Introduction to regular expressions

2023-02-24 3047 words 15 minutes

Contents

Introduction

Regular expressions (or regex) are sequences of characters that describe a search pattern in a string of characters. They are used in many programming languages to search for, extract, and manipulate textual data. Regular expressions allow for precise descriptions of complex search patterns, such as email addresses or phone numbers, and can be much faster and more efficient than manually traversing each line of text to extract specific information.

In this article, we will explore the various features of regular expressions, focusing on practical examples in Python, Bash, and JavaScript. We will start with the basics of regular expressions, and then progress to more advanced techniques such as lookaround, quantifiers, and alternation. Finally, we will examine how to use regular expressions for substitutions and modify search behavior using flags.

Whether you are a beginner or experienced developer, this article should provide you with a solid foundation for understanding and using regular expressions in your projects.

Here’s an example of a simple regular expression:

1

abc+

In this example, the regular expression abc+ matches the string “ab” followed by one or more “c” characters. This means that the regular expression will match “abc”, “abcc”, “abccc”, and so on.

Character Classes

Character classes are sets of characters that can be used to describe specific search patterns. Character classes are specified using brackets ([]) and allow for the description of a single character that matches any character within the specified set.

Here are some examples of character classes:

[abc] : matches any character that is either ‘a’, ‘b’, or ‘c’
[a-z] : matches any character that is a lowercase letter
[A-Z] : matches any character that is an uppercase letter
[0-9] : matches any character that is a digit
. : matches any character

Character classes can also be negated, meaning they match any character that is not in the specified set. Negated character classes are specified by using the ^ symbol inside the brackets.

Here’s an example of a negative character class:

[^0-9]: matches any character that is not a digit

It is also possible to combine character classes by using parentheses to create groups. The groups can be combined with quantifiers to search for more complex text patterns.

([a-z]|[A-Z]): matches any character that is a letter, whether it is uppercase or lowercase.

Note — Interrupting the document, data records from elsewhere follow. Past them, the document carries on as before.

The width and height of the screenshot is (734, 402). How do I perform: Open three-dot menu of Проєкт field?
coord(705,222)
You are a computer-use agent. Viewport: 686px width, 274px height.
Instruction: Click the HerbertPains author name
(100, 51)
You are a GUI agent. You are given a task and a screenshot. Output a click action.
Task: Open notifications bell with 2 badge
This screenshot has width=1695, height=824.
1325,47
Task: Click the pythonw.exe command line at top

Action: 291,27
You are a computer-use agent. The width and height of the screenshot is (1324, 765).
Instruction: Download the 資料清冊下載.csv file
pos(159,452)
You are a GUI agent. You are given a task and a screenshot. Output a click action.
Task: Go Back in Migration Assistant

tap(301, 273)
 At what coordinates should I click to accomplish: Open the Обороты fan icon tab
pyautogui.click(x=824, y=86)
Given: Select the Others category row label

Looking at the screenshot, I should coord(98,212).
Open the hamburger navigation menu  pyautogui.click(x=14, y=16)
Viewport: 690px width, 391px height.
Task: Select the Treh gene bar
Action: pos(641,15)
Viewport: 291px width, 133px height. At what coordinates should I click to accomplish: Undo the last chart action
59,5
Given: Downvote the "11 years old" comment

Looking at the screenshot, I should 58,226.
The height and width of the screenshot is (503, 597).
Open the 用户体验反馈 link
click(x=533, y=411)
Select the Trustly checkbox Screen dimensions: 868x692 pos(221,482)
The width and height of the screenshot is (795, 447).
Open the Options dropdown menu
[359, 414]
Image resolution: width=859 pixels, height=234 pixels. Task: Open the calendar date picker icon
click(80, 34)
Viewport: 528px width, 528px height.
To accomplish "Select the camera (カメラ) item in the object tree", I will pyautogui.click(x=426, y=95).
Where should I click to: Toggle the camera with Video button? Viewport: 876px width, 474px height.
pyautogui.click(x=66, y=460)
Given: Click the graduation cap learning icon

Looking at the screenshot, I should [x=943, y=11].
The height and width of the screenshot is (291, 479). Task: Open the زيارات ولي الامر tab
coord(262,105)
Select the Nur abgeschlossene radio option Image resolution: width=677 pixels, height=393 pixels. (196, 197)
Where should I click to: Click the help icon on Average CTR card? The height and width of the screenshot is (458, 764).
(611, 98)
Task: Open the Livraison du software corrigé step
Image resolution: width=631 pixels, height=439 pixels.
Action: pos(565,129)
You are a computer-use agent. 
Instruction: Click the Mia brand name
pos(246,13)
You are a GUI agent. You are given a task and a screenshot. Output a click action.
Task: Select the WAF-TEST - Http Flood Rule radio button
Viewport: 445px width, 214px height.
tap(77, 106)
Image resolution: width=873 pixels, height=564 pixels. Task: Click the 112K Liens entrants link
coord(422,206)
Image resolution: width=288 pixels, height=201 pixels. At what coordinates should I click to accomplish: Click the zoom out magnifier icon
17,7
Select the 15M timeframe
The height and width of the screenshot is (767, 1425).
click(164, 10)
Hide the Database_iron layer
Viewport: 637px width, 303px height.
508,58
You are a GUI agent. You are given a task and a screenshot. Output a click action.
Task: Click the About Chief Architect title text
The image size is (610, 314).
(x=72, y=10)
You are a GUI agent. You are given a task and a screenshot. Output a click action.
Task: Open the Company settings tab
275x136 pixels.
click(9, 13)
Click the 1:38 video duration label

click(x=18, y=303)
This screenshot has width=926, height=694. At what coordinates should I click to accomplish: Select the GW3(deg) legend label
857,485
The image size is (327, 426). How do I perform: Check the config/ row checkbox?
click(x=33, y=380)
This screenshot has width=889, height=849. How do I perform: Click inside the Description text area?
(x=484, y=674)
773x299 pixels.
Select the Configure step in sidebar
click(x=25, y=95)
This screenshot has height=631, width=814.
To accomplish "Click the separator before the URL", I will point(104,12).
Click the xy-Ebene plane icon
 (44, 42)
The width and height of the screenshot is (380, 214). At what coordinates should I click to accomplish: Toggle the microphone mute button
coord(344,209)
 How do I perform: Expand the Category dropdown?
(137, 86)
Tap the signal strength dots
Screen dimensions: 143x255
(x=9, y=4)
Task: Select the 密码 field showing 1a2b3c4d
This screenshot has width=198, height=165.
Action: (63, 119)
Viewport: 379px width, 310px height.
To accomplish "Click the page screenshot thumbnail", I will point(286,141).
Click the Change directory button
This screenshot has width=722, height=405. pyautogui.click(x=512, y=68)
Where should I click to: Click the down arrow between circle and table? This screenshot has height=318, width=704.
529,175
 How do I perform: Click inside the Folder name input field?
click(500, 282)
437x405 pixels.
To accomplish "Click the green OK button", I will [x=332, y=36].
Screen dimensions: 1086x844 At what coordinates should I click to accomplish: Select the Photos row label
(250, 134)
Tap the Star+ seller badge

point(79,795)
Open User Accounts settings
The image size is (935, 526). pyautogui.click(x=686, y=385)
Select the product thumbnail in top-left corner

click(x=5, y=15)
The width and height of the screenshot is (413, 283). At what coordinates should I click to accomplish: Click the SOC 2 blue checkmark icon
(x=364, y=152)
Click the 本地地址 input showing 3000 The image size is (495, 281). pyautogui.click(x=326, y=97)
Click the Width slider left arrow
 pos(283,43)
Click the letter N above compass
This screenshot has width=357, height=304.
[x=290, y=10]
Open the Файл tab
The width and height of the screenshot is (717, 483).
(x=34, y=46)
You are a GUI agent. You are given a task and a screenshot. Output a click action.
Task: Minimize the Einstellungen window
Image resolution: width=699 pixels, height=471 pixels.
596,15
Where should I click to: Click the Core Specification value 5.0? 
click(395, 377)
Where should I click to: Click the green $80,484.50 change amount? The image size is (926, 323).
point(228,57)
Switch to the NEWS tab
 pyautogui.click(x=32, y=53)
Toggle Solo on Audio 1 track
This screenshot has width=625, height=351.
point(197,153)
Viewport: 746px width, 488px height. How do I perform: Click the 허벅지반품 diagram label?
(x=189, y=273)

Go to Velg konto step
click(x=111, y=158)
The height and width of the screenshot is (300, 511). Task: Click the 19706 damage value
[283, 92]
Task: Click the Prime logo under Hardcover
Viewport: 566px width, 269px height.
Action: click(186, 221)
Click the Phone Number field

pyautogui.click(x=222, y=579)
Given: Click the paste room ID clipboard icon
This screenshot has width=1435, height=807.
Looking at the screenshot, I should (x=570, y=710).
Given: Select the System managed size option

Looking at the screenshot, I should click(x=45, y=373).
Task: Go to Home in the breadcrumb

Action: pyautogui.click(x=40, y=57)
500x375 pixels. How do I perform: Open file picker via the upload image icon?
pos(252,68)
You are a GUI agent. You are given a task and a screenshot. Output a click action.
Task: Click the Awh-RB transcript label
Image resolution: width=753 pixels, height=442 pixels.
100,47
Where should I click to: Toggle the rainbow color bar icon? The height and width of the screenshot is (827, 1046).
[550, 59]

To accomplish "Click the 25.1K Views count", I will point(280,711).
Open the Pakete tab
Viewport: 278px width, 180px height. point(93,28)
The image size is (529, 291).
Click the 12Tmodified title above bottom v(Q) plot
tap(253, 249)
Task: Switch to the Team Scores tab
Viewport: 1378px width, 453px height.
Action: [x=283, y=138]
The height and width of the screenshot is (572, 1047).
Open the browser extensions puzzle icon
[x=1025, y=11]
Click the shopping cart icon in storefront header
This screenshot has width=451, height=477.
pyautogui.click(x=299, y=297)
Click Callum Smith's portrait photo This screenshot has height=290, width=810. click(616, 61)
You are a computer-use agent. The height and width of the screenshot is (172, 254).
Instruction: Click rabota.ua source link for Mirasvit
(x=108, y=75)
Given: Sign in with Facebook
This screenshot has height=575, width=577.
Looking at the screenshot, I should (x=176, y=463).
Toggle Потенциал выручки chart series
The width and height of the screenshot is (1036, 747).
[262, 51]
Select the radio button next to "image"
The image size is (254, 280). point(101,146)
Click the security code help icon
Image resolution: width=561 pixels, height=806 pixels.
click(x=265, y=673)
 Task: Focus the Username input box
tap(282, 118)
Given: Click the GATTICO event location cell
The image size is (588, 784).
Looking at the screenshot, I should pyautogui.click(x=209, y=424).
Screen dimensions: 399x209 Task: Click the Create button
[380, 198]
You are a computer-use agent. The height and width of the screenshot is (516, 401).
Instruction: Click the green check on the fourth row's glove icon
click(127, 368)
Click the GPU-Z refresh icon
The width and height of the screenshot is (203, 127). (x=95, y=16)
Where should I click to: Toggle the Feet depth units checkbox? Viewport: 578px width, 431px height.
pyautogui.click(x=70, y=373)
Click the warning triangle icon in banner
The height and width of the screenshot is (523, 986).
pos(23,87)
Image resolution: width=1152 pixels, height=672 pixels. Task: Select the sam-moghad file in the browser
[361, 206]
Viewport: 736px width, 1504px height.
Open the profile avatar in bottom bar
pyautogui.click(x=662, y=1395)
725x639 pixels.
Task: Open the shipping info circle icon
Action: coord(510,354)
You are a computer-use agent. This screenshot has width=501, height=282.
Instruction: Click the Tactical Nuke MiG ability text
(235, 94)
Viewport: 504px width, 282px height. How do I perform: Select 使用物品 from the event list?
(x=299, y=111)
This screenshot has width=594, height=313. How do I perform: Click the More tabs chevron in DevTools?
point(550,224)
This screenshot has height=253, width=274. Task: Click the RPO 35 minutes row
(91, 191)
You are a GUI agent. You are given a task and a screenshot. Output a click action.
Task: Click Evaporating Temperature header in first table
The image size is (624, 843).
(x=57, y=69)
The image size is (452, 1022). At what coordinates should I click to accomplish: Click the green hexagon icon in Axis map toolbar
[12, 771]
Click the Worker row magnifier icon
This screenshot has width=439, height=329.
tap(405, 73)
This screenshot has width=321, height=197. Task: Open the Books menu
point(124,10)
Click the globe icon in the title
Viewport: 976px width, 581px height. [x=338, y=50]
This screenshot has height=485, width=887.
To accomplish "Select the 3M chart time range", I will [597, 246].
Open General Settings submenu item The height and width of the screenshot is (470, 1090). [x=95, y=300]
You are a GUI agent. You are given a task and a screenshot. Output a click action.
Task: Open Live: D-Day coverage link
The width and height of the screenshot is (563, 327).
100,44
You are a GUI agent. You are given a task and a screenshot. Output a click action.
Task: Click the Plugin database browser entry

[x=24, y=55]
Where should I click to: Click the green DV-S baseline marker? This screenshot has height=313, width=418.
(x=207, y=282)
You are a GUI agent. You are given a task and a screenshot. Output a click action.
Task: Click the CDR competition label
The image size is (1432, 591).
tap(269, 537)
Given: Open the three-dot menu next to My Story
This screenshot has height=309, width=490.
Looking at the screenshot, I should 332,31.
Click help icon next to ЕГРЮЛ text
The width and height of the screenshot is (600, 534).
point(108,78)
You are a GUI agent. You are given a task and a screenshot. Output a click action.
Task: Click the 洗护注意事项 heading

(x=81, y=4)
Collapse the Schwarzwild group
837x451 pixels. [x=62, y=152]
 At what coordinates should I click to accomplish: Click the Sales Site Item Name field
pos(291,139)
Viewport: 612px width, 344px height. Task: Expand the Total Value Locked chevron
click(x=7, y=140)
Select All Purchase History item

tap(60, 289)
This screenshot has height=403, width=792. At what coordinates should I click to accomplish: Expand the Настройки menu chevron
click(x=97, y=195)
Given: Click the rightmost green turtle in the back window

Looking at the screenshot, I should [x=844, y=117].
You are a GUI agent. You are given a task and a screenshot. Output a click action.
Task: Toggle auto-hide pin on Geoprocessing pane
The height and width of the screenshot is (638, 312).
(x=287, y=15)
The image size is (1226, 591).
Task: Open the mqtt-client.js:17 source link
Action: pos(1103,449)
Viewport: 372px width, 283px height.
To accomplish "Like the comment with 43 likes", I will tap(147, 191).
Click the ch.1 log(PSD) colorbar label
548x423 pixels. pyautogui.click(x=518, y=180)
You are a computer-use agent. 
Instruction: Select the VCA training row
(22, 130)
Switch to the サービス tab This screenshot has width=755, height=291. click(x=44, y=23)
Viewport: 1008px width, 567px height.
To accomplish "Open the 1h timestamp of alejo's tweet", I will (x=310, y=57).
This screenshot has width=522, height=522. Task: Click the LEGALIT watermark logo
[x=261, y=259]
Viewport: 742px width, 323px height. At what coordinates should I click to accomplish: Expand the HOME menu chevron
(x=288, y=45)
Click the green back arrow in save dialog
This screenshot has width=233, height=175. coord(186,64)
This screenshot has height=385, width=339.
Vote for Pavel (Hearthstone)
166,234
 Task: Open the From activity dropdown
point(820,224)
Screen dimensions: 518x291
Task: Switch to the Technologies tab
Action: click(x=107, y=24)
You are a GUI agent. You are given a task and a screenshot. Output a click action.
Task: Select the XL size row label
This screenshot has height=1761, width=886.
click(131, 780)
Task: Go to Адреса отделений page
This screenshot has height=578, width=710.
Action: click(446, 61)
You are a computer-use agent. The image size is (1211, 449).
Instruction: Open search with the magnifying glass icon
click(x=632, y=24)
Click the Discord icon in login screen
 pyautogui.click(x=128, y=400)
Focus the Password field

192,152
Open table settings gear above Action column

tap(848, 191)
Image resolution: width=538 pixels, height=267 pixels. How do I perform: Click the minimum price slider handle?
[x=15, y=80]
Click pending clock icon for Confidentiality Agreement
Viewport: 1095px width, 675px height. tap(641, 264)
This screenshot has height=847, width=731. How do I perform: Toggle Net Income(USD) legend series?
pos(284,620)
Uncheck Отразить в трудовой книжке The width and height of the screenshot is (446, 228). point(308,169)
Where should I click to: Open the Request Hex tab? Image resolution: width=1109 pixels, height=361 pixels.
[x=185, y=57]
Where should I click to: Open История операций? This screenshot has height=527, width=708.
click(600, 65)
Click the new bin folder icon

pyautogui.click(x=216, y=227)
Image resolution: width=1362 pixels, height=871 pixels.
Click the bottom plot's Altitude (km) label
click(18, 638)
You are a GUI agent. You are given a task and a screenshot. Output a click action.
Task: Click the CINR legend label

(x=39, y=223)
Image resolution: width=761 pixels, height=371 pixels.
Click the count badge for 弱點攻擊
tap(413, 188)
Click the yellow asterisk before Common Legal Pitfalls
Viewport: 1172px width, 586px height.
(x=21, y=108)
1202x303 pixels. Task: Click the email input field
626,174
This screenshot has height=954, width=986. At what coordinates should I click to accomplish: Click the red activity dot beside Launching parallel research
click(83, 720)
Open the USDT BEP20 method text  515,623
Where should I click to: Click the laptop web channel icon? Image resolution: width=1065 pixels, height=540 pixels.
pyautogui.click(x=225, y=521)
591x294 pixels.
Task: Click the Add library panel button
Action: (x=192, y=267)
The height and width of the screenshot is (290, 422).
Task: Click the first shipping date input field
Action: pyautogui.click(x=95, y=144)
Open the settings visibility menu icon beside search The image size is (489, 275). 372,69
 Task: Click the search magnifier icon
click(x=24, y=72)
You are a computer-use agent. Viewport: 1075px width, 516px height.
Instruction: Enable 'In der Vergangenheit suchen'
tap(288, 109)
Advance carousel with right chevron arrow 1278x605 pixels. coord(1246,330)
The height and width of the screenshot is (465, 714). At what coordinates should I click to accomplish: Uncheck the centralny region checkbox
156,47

In Python, character classes can be used using the re.search() function:

1
2
3
4
5
6
7
8
9


import re

text = "The quick brown fox jumps over the lazy dog."
match = re.searc("[aeiou]", text)

if match:
    print("The first vowel found is:", match.group())
else:
    print("No vowels found.")

In JavaScript, character classes can be used by using the test() method of the RegExp object:

1
2
3
4
5
6
7
8


const text = "The quick brown fox jumps over the lazy dog.";
const match = /[aeiou]/.test(text);

if (match) {
    console.log("A vowel was found.");
} else {
    console.log("No vowel found.");
}

In Bash, character classes can be used with the grep tool:

1
2
3
4
5
6
7
8


text="The quick brown fox jumps over the lazy dog."
match=$(echo $text | grep "[aeiou]")

if [ -n "$match" ]; then
    echo "A vowel has been found."
else
    echo "No vowel found."
fi

Anchors

Anchors are metacharacters that allow to delimit search patterns by specifying a precise position in the text. The two most commonly used anchors are ^ and $.

The anchor ^ corresponds to the beginning of a string, while the anchor $ corresponds to the end of a string.

They can also correspond to the beginning and end of a line if the multiline flag m is enabled. We will revisit the concept of flags later in the article.

There are also two other anchors, \b and \B, which respectively match the beginning or end of a word.

Here are some examples:

\bcode : matches all occurrences of the word “code” at the beginning of a word
tuto\B : matches all occurrences of the word “tuto” that do not end with a letter

Here are some examples:

^Hello: matches any strings that start with “Hello”
Goodbye!$: matches any strings that end with “Goodbye!”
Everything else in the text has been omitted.